BANDUNG, KOMPAS -
Demikian pemaparan Badriul Hegar Syarif, Ketua Ikatan Dokter Anak Indonesia, dan Yvan Vandenplas, Guru Besar Ilmu Anak Vrije Universiteit Brussel, pekan lalu di Bandung. Keduanya menjadi pembicara dalam Kongres Perhimpunan Gastroenterologi, Hepatologi, dan Nutrisi Anak Indonesia.

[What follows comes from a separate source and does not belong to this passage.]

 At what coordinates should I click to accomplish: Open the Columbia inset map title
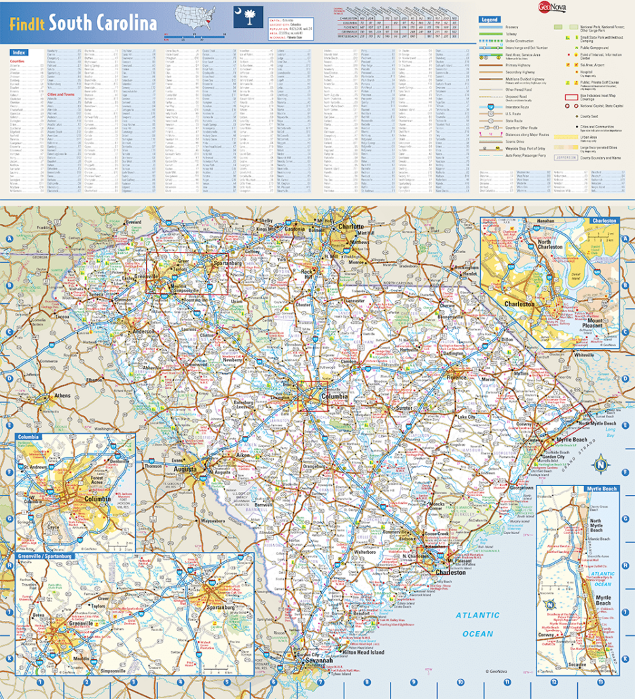[x=29, y=437]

Menurut Badriul, gumoh terjadi karena otot berbentuk cincin di ujung kerongkongan belum bekerja sempurna. Otot itu didorong diafragma sehingga menutup kerongkongan setelah ada makanan masuk lambung. Karena belum matang, sering kali otot kembali terbuka dan makanan di lambung naik dan dimuntahkan bayi. Gejala tersebut lumrah ditemui pada bayi baru lahir hingga berusia tiga bulan.
Badriul meminta orangtua waspada bila bayi rewel seusai gumoh, nafsu makan turun, dan berat badan turun. Bisa jadi asam lambung ikut keluar sehingga kerongkongan meradang dan menyakitkan bayi dalam menelan makanan.

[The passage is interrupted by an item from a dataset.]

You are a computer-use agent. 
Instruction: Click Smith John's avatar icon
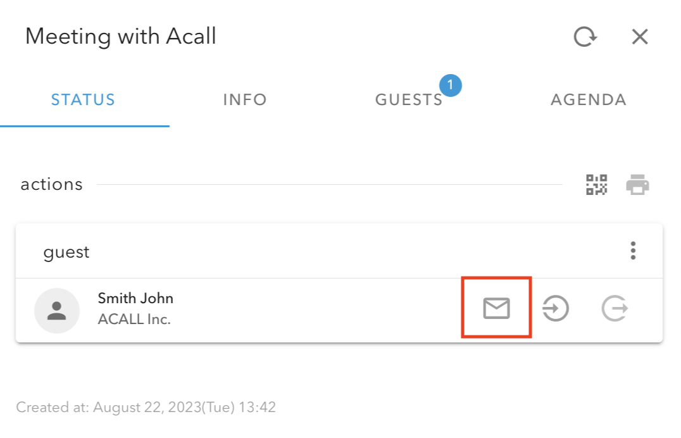57,310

Berdasarkan penelitian di RS Cipto Mangunkusumo, tahun 2004, atas 138 bayi baru lahir, kecenderungan regurgitasi terlihat pada awal kelahiran kemudian menurun hingga usia 1 tahun. Bayi yang diberi air susu ibu secara eksklusif lebih rendah intensitas gumoh-nya dibandingkan yang diberikan susu formula.
Vandenplas sepakat dengan pernyataan Badriul, bayi yang mendapat ASI eksklusif lebih jarang gumoh.